High Dispersion Beats Low Correlation
“A big concern of my friends who advise US clients these days is that their clients are losing faith in international diversification. After more than a decade of outperformance by US stocks, US investors are wondering why they should even bother with European or emerging market equities. European investors, on the other hand, are tempted to shift more and more of their equity allocation towards the United States. After all, the US market seems to be the only one doing well.” (CFA Institute Contributors)
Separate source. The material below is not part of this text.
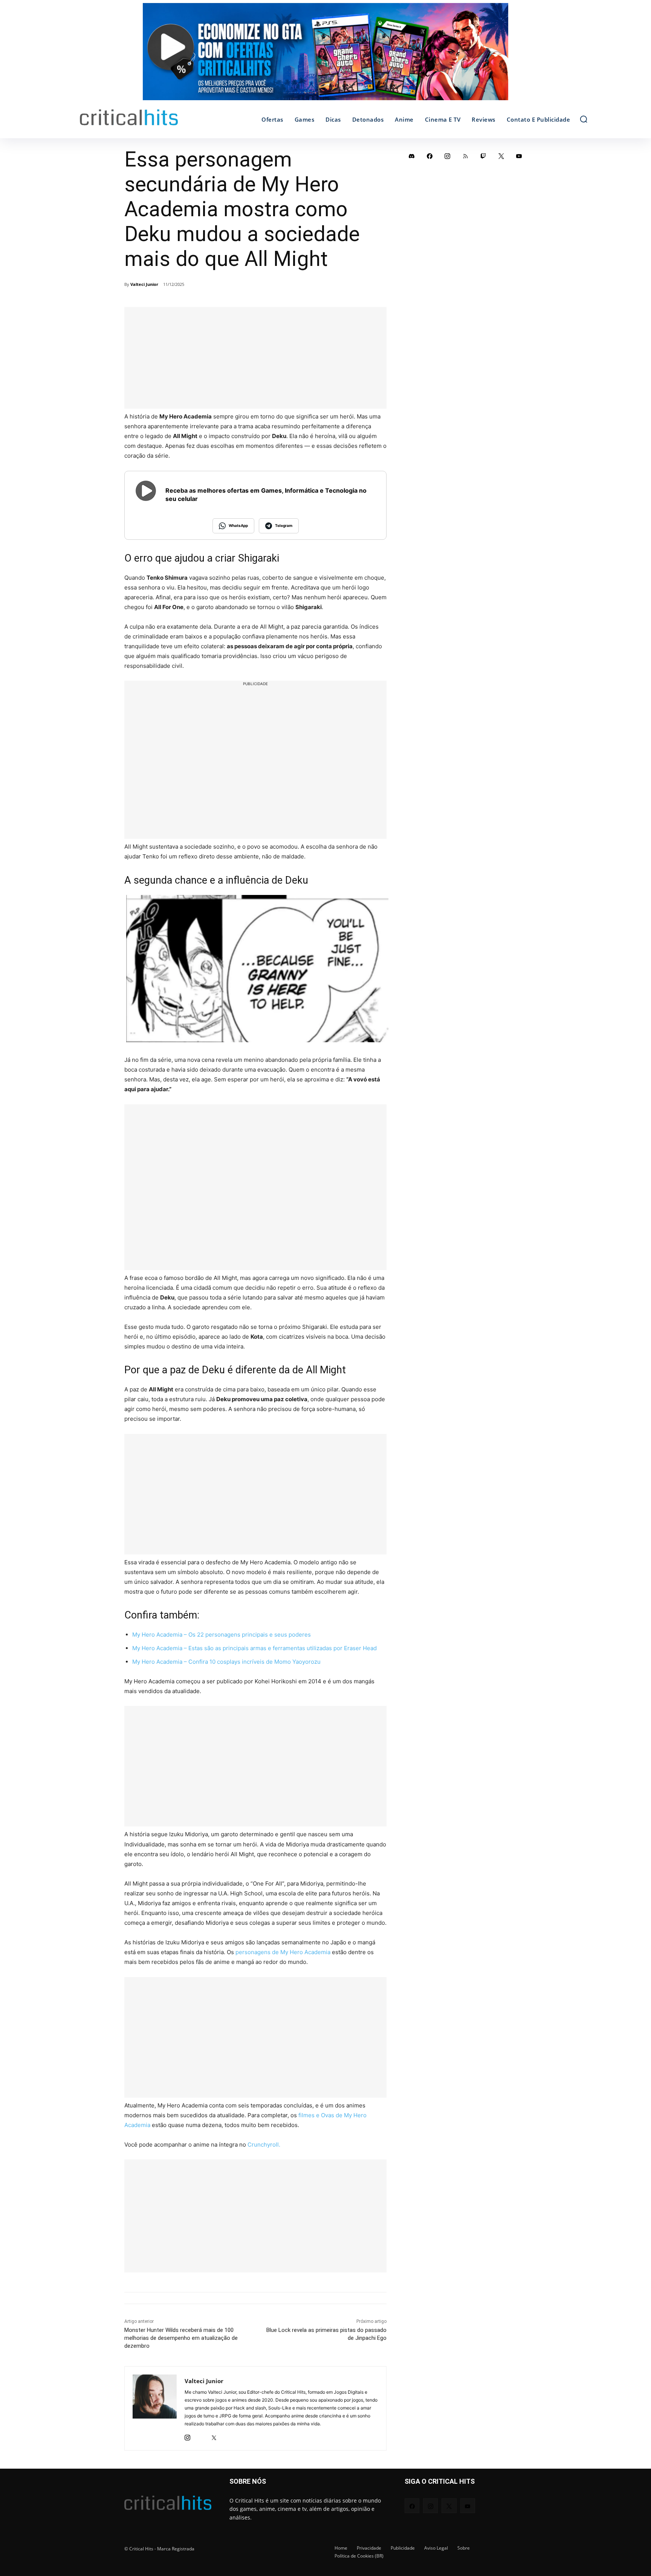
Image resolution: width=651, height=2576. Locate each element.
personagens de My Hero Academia (282, 1952)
“Where do you want your portfolio to lie on the spectrum of simple to complex? You can have a well-designed portfolio that only holds 3 or 4 ETFs, or you could have one that holds 10 or 15 ETFs. It all depends on two things - how finely you want to slice and dice the asset classes in your portfolio, and how much time and effort you're willing to devote to tracking and maintaining your portfolio.” (Erik Conley)
“U.S. stock futures point to additional losses after President Trump said yesterday that he would not meet with China's President Xi before a March 1 deadline set by the two countries to achieve a trade deal. The remarks… dampened growing optimism for a trade deal in the short term and weighed on stocks. ‘The keystone in the wall of worry is the trade discord,’ CFRA Research's Sam Stovall said. ‘Should the negotiations crumble, so too will near term support for equity prices.’” (Wall Street Breakfast)
Thought For The Day
Not a few investors would be satisfied with an 8% return for the year, yet, last month, the S&P 500 returned that much in one month alone, in the best January performance in 30 years. Moreover, if you hold by the “January effect,” which according to the Stock Trader’s Almanac predicts whether the year will be positive or negative with 87% accuracy, then you should be ready to relax and enjoy another good year of investing. And yet, today’s news (quoted above) brings the latest hand-wringing about the stock market losses to be expected in the short-term based on a sudden negative shift in sentiment about a U.S.-China deal.
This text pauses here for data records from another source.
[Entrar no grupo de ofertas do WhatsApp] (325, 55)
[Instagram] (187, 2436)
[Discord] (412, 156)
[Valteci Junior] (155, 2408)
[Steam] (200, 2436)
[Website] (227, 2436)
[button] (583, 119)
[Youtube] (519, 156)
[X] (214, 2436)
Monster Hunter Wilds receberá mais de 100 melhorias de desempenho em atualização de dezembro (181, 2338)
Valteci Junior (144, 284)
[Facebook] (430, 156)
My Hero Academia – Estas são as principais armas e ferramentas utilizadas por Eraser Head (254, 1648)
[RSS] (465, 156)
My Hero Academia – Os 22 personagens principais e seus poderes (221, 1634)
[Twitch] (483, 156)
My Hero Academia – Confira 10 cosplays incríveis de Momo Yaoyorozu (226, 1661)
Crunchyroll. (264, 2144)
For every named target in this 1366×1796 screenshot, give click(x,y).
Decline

This is Exhibit A (and case closed) in the perversity of Mr. Market’s manic-depressive outlook on business prospects, in Benjamin Graham’s famous allegory. Last month, Mr. Market couldn’t buy shares fast enough from his business partner; starting yesterday and apparently accelerating today if the stock futures indicator is accurate, Mr. Market will be dying to sell them to you.
Graham invites readers to view themselves as Mr. Market’s business partner. I would like to alter the analogy and invite you to consider yourself an out-of-town businessperson, preferably an overseas visitor, looking for investment opportunities. My reason is that, in my observation, so many people fail to avail themselves of Mr. Market’s largesse, but rather conduct themselves in sync with him.
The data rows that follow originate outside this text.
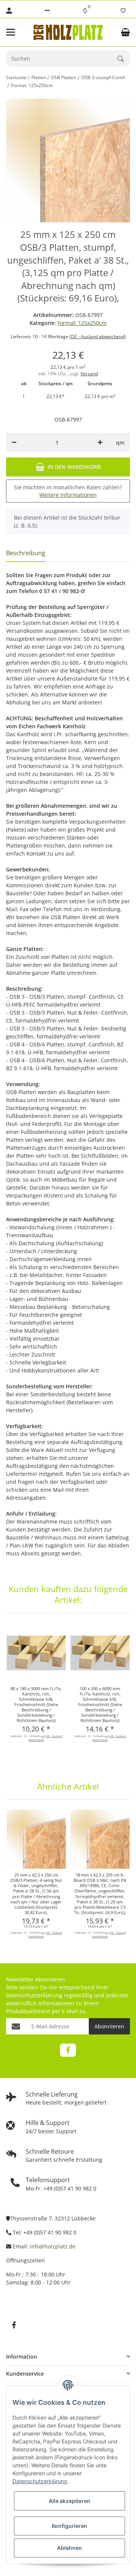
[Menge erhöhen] (100, 442)
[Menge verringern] (14, 442)
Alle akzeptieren (69, 2501)
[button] (47, 10)
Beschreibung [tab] (25, 553)
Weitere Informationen (68, 494)
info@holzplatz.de (53, 2246)
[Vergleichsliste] (85, 10)
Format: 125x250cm (82, 322)
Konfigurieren (69, 2526)
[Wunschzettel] (123, 10)
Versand (89, 373)
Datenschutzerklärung (34, 1995)
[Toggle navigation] (15, 32)
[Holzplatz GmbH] (68, 32)
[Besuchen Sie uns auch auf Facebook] (68, 2050)
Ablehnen (69, 2548)
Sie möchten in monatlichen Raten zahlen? (68, 491)
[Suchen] (123, 59)
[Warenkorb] (125, 32)
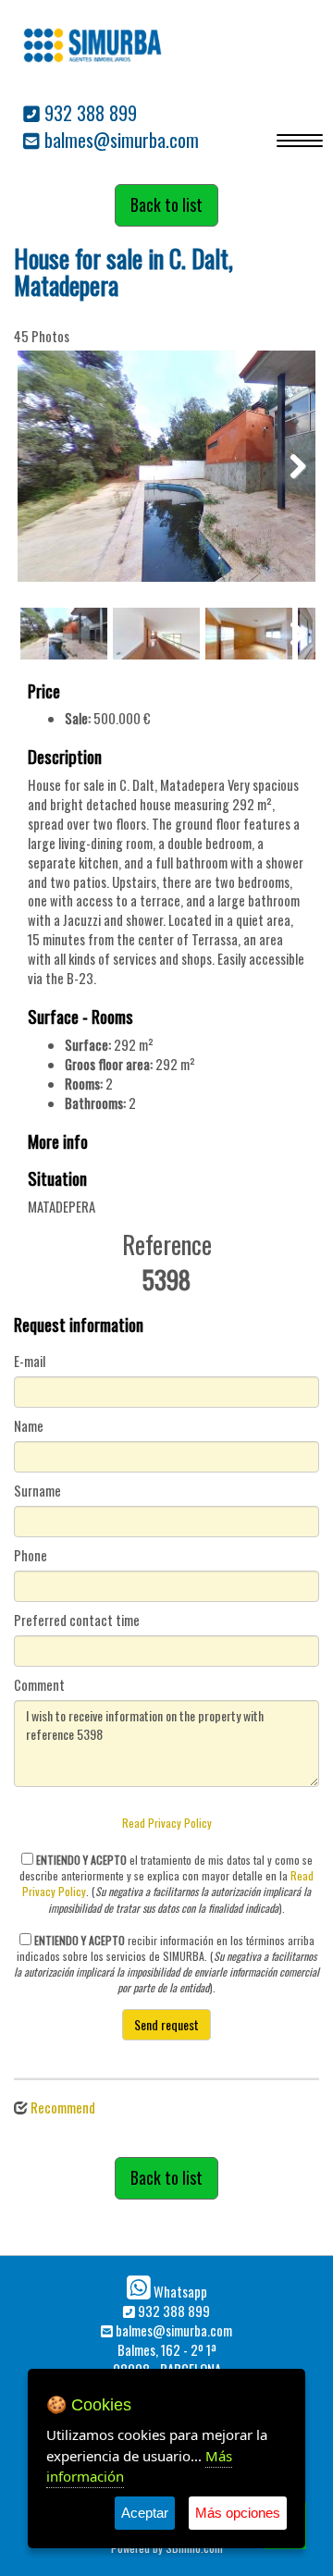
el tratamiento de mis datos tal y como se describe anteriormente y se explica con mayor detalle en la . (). (166, 1883)
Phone (30, 1556)
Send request (166, 2024)
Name (28, 1426)
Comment (39, 1685)
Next (287, 466)
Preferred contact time (77, 1620)
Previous (45, 466)
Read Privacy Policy (167, 1822)
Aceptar (144, 2513)
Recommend (63, 2107)
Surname (37, 1491)
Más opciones (237, 2513)
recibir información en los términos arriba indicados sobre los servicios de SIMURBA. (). (166, 1963)
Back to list (166, 204)
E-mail (29, 1361)
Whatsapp (179, 2291)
So, here’s the scene. You come from a society with a foreign culture and a very different value system, which you esteem. In your wisdom, you recognize that your new country of residence, while offering great business opportunities, also exhibits tendencies you feel will serve as a bad influence on your family, most particularly a live-for-the-moment outlook that is corrosive to your long-term goals. So, you enroll your children in a private school that reflects your values, you constantly point out the errors of short-termism that you see and you clip articles that reflect your point of view and post them on the refrigerator as permanent reminders of your philosophy.
Keeping up with the news could have value – for the minority who know how to assimilate the information, to understand that Mr. Market may be poised to plunge into his depressive phase again. But investors not yet conditioned to take the opposite end of Mr. Market’s trades could start by posting an article on their refrigerator. By surrounding yourself with good influences, you can begin to build an immunity to the bad cultural influences in the investment world.